Lois, to an exceptional degree, has hitched her star to Obama’s bandwagon and more specifically to his Affordable Care Act. It is then a little unfortunate that such a fussy control freak as Obama would roll out his defining program in such an abysmally dysfunctional fashion. And certainly his oft-repeated pledge that no one would have to lose their existing policy has been at odds with the reality of too many people. This disastrous start notwithstanding, it’s premature to declare Obamacare the colossal failure the naysayers insist; some of the problems ​— ​at least in big states like California and New York ​— ​are actually getting addressed. But politically, the program’s eventual success or failure could have a significant bearing on Lois’s chances of being reelected. It’s worth noting that of the Democrats deemed vulnerable to political extermination by the GOP in 2014, Lois ​— ​Dems outnumber Republicans only by 3 percent in her district ​— ​was one of the two who voted against the Republicans’ “fix” for what ails Obamacare. She voted instead for a measure crafted by the White House to keep those in danger of losing their insurance from being pushed off the rolls.

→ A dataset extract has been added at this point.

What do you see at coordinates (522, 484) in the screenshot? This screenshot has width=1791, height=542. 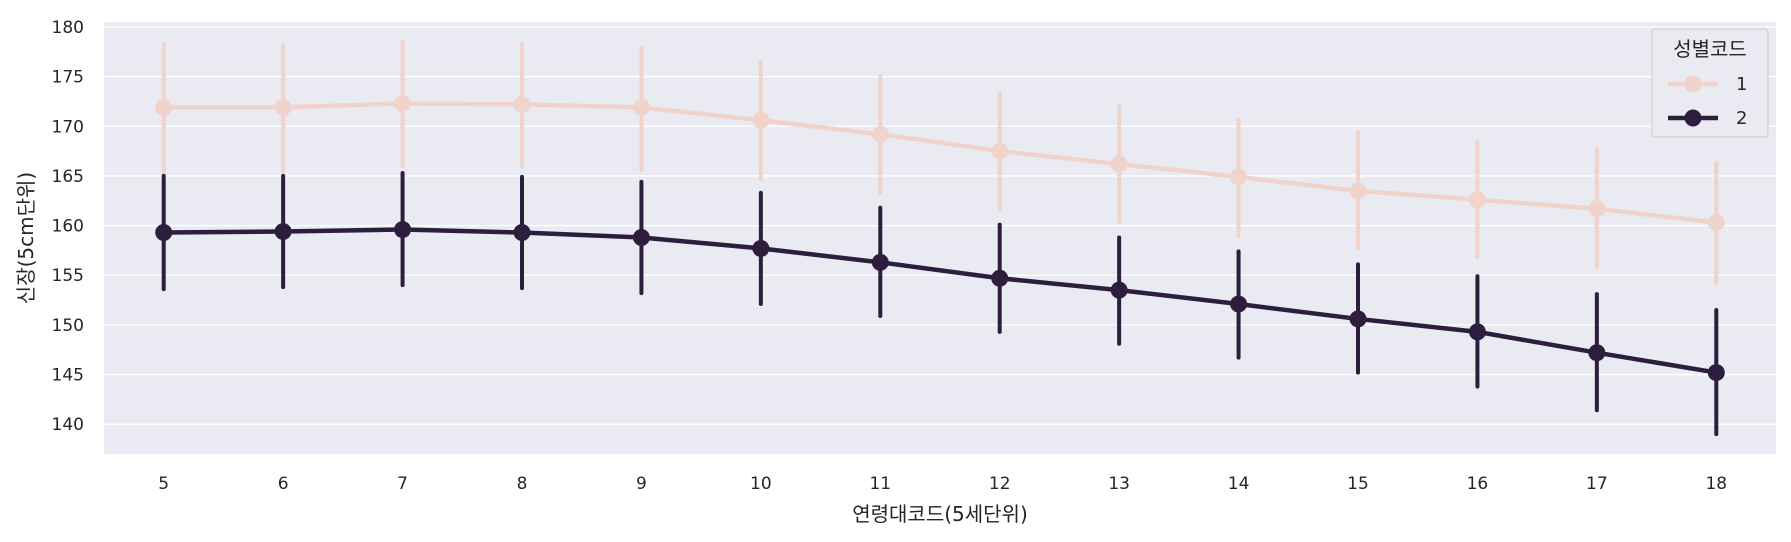 I see `x-tick-label: 8` at bounding box center [522, 484].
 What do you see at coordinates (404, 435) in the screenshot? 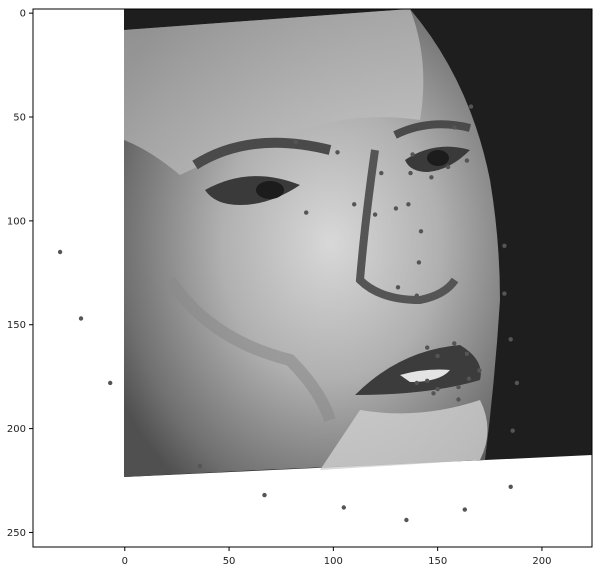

I mention this because two weeks ago, Santa Barbara’s ever inscrutable Councilmember Dale Francisco was quietly putting the finishing touches on the formation of a campaign committee to run for Congress against Lois. Dale, the godfather of the council conservatives, has been rumored to harbor congressional ambitions for some time. And you can see why. He’s smart. He’s shrewd. He’s strategic. He’s conservative. And he’s really, really bored. Ever since lefty firebrand Das Williams ascended from the council a few years back to take up residence in the State Assembly, the council has been drearily congenial. Where Das and Dale would famously fight tooth and nail over everything, including the setting of the council chamber’s thermostat, Mayor Helene Schneider has rendered what had been a spicy stew into a big vat of room-temperature tapioca. To keep Dale awake, Schneider seated lefty wanker Cathy Murillo next to him on the council dais. Given Murillo’s penchant for speaking from the heart and shooting from the lip, one would have thought Dale’s ever-expressive eyebrows would have cramped in perpetual arch mode. That they aren’t suggests Dale is overdosing on Botox injections or has signed up for a crash course in Zen equanimity.

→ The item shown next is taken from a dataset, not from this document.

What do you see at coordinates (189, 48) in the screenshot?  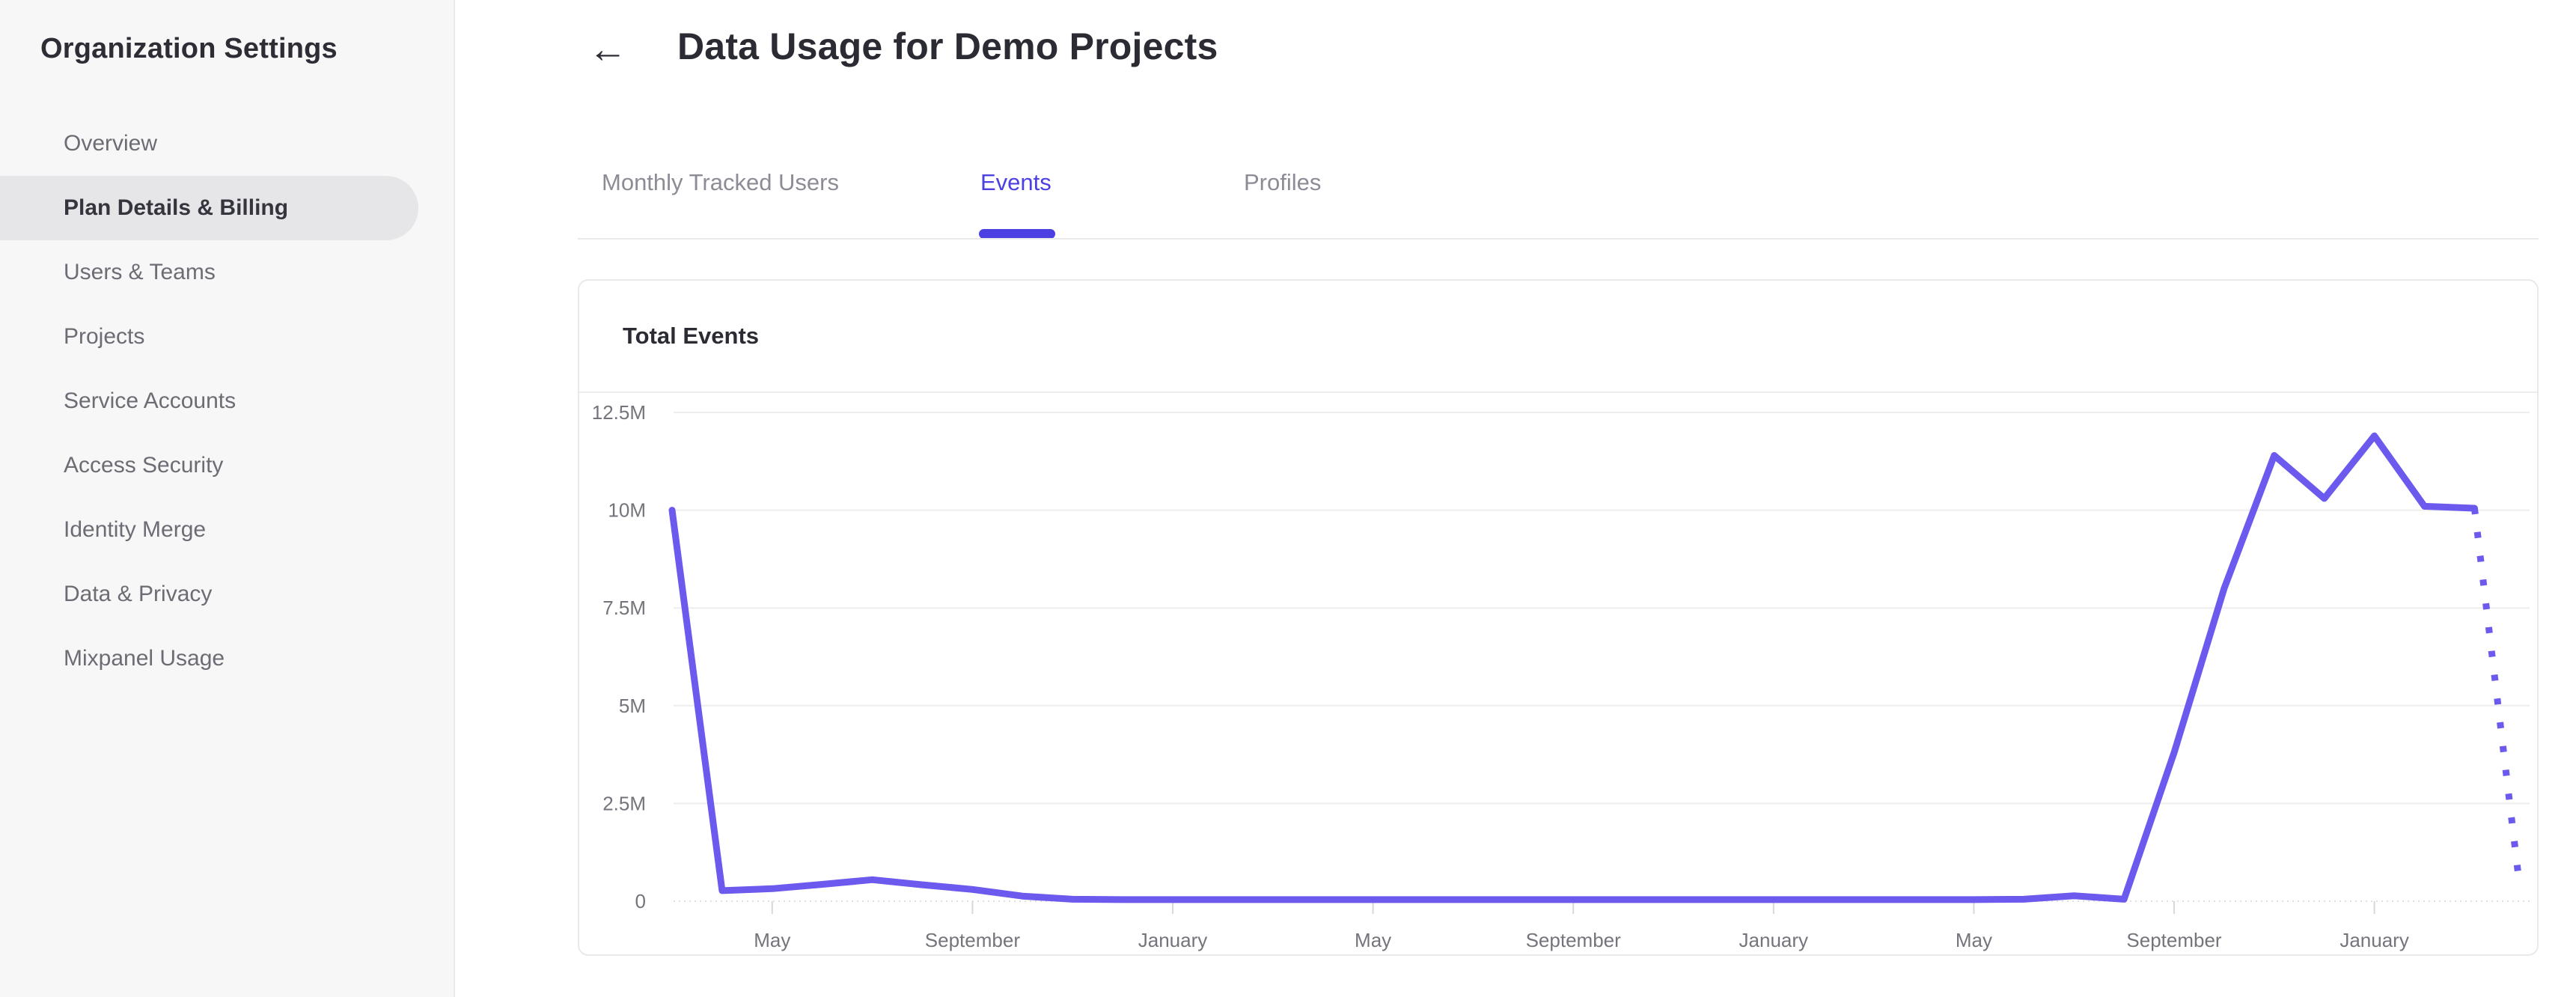 I see `sidebar-title: Organization Settings` at bounding box center [189, 48].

What little is known about Dale’s ambitions is contained on the documents he filed with the Federal Election Commission, the most interesting detail being the signature of Chrissie Hastie, a Republican operative out of Las Vegas who signed on as his fiduciary agent. She runs a firm known as In Compliance, but in past elections, she was fined $3,500 by the FEC for being anything but in compliance when it came to properly identifying the slew of last-minute donors who gave former Nevada Republican congressmember Jon Porter about $40,000 in one of his campaigns. Porter, since voted out of office, was a right-wing whack job of the old-school, pre–Tea Party variety, supporting a constitutional amendment to ban gay marriage, opposing funding for Planned Parenthood, and in favor of a bill to make the PATRIOT Act permanent. Nevada Republicans ​— ​like Republicans everywhere ​— ​have since gone crazy, and their leaders are now trying to “walk back” comments made by some party leaders in support of slavery and against women in the workforce. In this context, Hastie has been associated with the party’s saner elements, like Governor Brian Sandoval. In any case, Hastie appears to be a formidable operator, creating no less than three political action committees designed to subvert traditional campaign reporting regulations in just 24 minutes, and raising huge sums of campaign swag on behalf of her candidates along the way. However “sane” Dale might be in the current context, he is a genuine conservative. He famously donated a couple hundred bucks to California’s Proposition 8 campaign ​— ​since overturned ​— ​which would have banned same-sex marriages. That puts Dale very much on the wrong side of history and in this district, especially so. Given Lois’s consistent leadership on gay rights ​— ​long before it became politically safe and trendy ​— ​Dale will need all the money a Las Vegas operator like Chrissie Hastie can muster if he wants to whoop ass on the nice school nurse.